[SOURCE PASSAGE Boundary: Start]
Offie Soldin: Striving to Prevent a Million Cases of Infant Mental Retardation by Giving Women a Good Prenatal Vitamin
Offie Soldin, PhD, thinks it’s heartbreaking that most pregnant women in the U.S. don’t know that prenatal vitamins with sufficient iodine could prevent a drop of IQ in their babies, and potentially foil neurobehavioral deficits.
And it is unfortunate that many doctors don’t recognize the problem either, says Soldin, an epidemiologist at the Lombardi Comprehensive Cancer Center. If they did, more pregnant women would be encouraged to take daily prenatal vitamins with folic acid and iodine, and be tested for hypothyroidism, an insufficient production of thyroid hormone.
Soldin’s research interests are in maternal exposure to toxins that can affect the fetus. For example, she recently demonstrated an association between higher levels of common household pesticides in the urine of children with acute lymphoblastic leukemia (ALL), a cancer that usually develops in children between the age of 3 and 7. The same pesticide levels were found in the children’s mothers. She has also studied the effects of smoking and therapeutic drugs in pregnancy, which can impact a fetus depending on timing of use and dose.
But her passion is the work she has been doing in maternal hypothyroidism, which she says is clearly linked to deficits in fetal brain development. “Until mid-pregnancy, a fetus is 100 percent dependent on maternal supply of thyroid hormone,” says Soldin, a clinical research scientist who has several masters degrees and a PhD in reproductive immunology. “And thyroid hormone is largely synthesized from dietary iodine.”
Iodine deficiency varies in severity around the world due to differing levels of iodine in soil and food. Globally, two billion individuals are at risk of the condition, Soldin says. Therefore, iodine deficiency is the single greatest preventable cause of mental retardation, she says. “This is more profound in East Asia or Africa, but iodine deficiency is still a problem in most of Europe,” Soldin says. “In the U.S. iodine is found in dairy products, iodized salt, and fish but dietary intake may not be enough.
[SOURCE PASSAGE Boundary: End]
[GIVEN ENTRIES Boundary: Start]
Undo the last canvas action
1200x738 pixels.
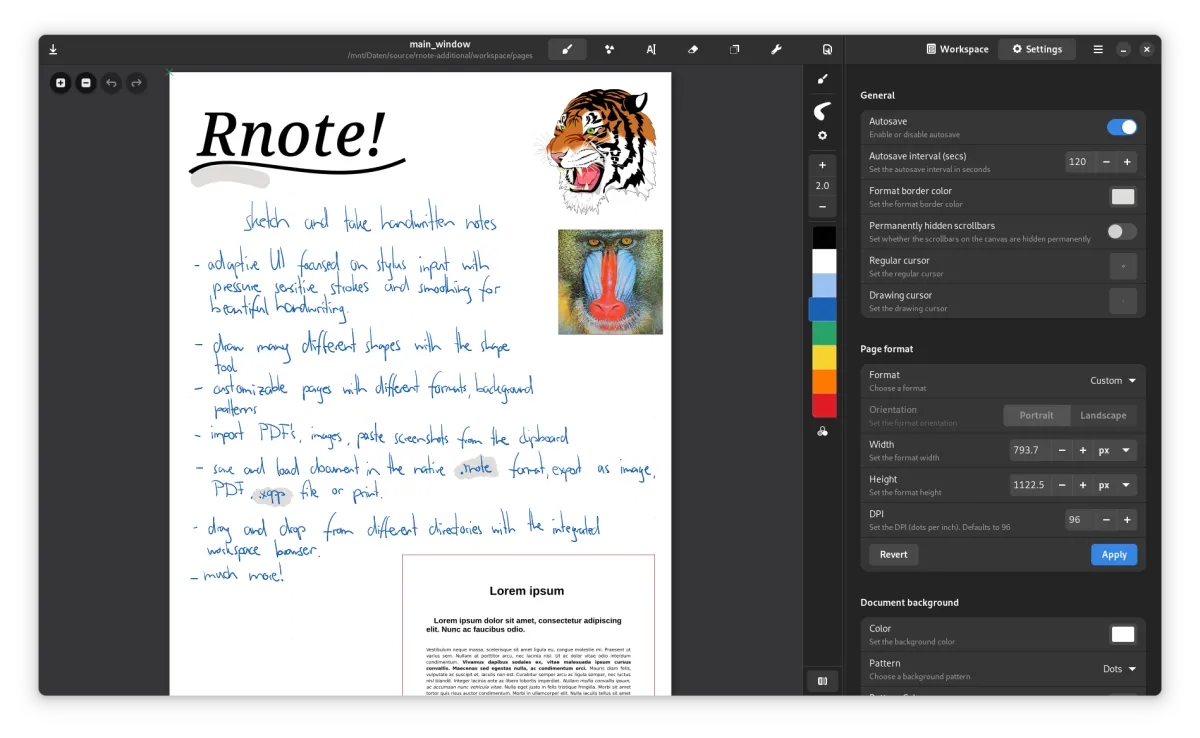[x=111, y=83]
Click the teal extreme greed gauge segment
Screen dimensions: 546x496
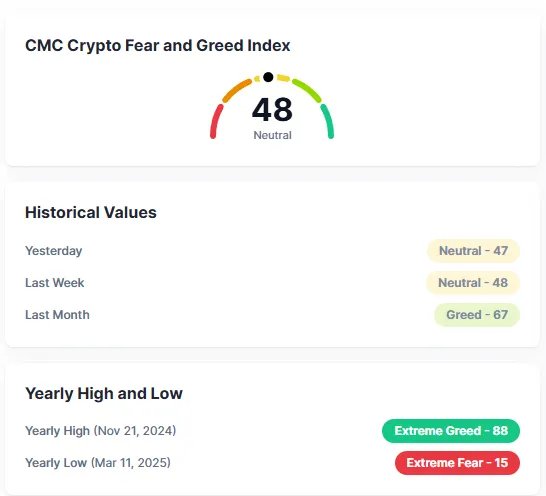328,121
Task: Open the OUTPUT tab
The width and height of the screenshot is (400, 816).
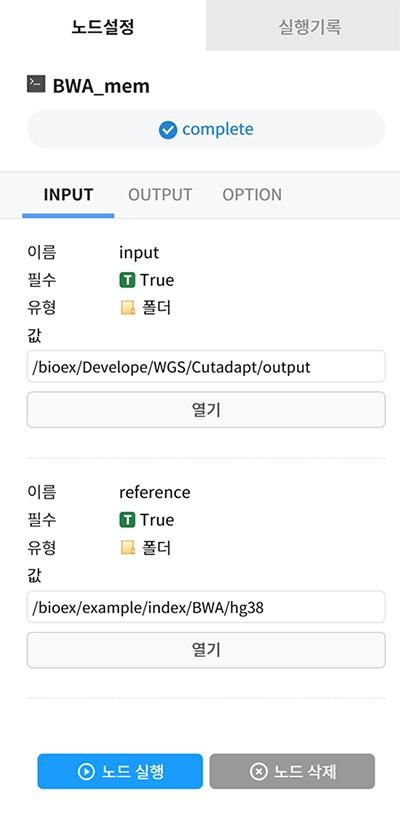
[GIVEN ENTRIES Boundary: End]
◆ PROMPT A
Retype everything in the Offie Soldin profile from "Offie Soldin: Striving" down to "of thyroid hormone.".
◆ PROMPT B
In the Offie Soldin profile, until what point in pregnancy does a fetus depend entirely on the maternal supply of thyroid hormone?

◆ EXERCISE ANSWER A
Offie Soldin: Striving to Prevent a Million Cases of Infant Mental Retardation by Giving Women a Good Prenatal Vitamin
Offie Soldin, PhD, thinks it’s heartbreaking that most pregnant women in the U.S. don’t know that prenatal vitamins with sufficient iodine could prevent a drop of IQ in their babies, and potentially foil neurobehavioral deficits.
And it is unfortunate that many doctors don’t recognize the problem either, says Soldin, an epidemiologist at the Lombardi Comprehensive Cancer Center. If they did, more pregnant women would be encouraged to take daily prenatal vitamins with folic acid and iodine, and be tested for hypothyroidism, an insufficient production of thyroid hormone.

◆ EXERCISE ANSWER B
Until mid-pregnancy.